Study of the Bed Velocity Induced by Twin Propellers

The marine transportation industry and regular shipping lines have been experiencing significant growth over the last 20 years. The increments in the ships drafts and the power of engines during the docking and undocking maneuvers can generate serious problems in harbors. Currently, the present propulsion systems have powerful engines that are closer to the toes of the docks, causing severe problems for the stability of the docking platforms. At the same time, the eroded sediment is deposited along the inner harbor, thus reducing the water level and operative zones for other maneuvering vessels.

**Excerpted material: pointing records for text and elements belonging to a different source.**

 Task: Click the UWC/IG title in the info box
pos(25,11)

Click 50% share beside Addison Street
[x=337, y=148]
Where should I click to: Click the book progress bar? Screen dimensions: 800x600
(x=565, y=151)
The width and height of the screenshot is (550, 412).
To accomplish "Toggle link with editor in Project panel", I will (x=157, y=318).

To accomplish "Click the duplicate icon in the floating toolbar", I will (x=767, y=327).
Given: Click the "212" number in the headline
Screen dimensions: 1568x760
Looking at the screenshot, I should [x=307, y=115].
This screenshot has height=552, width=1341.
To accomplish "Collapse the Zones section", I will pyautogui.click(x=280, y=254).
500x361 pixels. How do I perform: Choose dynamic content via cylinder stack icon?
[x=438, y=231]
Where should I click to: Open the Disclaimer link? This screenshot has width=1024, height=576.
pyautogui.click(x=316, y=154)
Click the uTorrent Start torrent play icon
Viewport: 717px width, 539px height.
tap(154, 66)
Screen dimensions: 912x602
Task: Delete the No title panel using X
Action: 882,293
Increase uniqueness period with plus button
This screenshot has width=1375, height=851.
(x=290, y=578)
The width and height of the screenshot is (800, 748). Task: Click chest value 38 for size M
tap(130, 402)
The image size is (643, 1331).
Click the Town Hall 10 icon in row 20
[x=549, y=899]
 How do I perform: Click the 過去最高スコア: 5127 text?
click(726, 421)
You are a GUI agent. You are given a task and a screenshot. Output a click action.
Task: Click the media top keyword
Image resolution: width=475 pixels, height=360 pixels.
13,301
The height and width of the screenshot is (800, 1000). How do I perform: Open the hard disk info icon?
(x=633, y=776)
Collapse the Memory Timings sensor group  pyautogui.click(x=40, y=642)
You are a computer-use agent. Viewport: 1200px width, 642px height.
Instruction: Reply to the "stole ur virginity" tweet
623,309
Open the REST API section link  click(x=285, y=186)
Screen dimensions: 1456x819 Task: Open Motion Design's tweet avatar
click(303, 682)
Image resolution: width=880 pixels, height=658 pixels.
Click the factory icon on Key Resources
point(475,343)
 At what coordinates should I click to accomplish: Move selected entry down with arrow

The equations currently used to compute future erosion are based both on theoretical equations with unrealistic hypotheses far from reality and on experimental studies that use one propeller as the propulsion system (Mujal-Colilles et al. 2016). The maximum bed velocity is always expressed as a function of the efflux velocity, which is defined in the literature as the velocity in the downstream propeller plane; this velocity is used as the first parameter to analyze the seabed erosion. However, the expressions for the efflux velocity are based either on the mass continuity equation or on the momentum balance equation, using experimental coefficients [e.g., Broglia et al. (2013); Hamill (1988); Lam et al. (2012); Stewart (1992)]. Both expressions of the efflux velocity are only valid for single propellers, and the effects of two propellers are not included in them.

This paper deals with experimental values obtained for twin-propeller vessels without rudders as the main propulsion system. Experimental results are compared with results from theoretical equations developed over the past 50 years.

Mean velocity distributions were analyzed for all three components along the zone of established flow ($x>2.5D_p$). To guarantee statistically stationary data, previous experiments were run with ADVs located at different points in the tank. Results yielded a total run time of 1 h to reach the stationary state at each point of the propeller flow (Mujal-Colilles et al. 2015). Therefore, to simplify the text throughout the document, mean velocities will be referred to directly as velocity, regardless of the component.

The first evolution of the propeller jet is described using planes parallel to the plane containing the propellers, as shown in Fig. 3, where the background variable is the axial component of the measured velocity. In the efflux plane (x = 2.5D_p), the two jets were clearly visible, with no difference between the left and right propellers, regardless of the 3% difference in rotational speed between propellers described in the previous section; raw data are available in Table S1. However, in the next plane (x = 5D_p), shown in Fig. 3(b), the two jets disappeared and merged into a single jet. It can also be observed that the jet was directed toward the bottom of the tank at some point between 2.5D_p and 5D_p, as shown in Figs. 3(a and b). The same evolution of the jet along the tank is shown in Fig. 3, which confirms the small influence of the opposite wall in the evolution of the jet because the jet was no longer present at a distance 15D_p [Fig. 3(d)], which is almost one-third of the total length of the tank. Therefore, the propeller jet was considered to be negligible at a distance larger than 15D_p ($\sim 4 \mathrm{m}$). However, the convective cells generated at the flume could have affected the lateral evolution of the jet. The black dashed line in Fig. 3(a) is the boundary between the positive and negative axial velocity, thus plotting the returning flow. The progression of the contour plots in Fig. 3 shows that the presence of the lateral walls did not affect the growth in the transverse direction of the flow because the jet increased in width, and the returning flow was located beyond $\left|y/D_p\right|>3.$ Thus, the experimental values demonstrate the low influence of the lateral walls on the evolution of the jet.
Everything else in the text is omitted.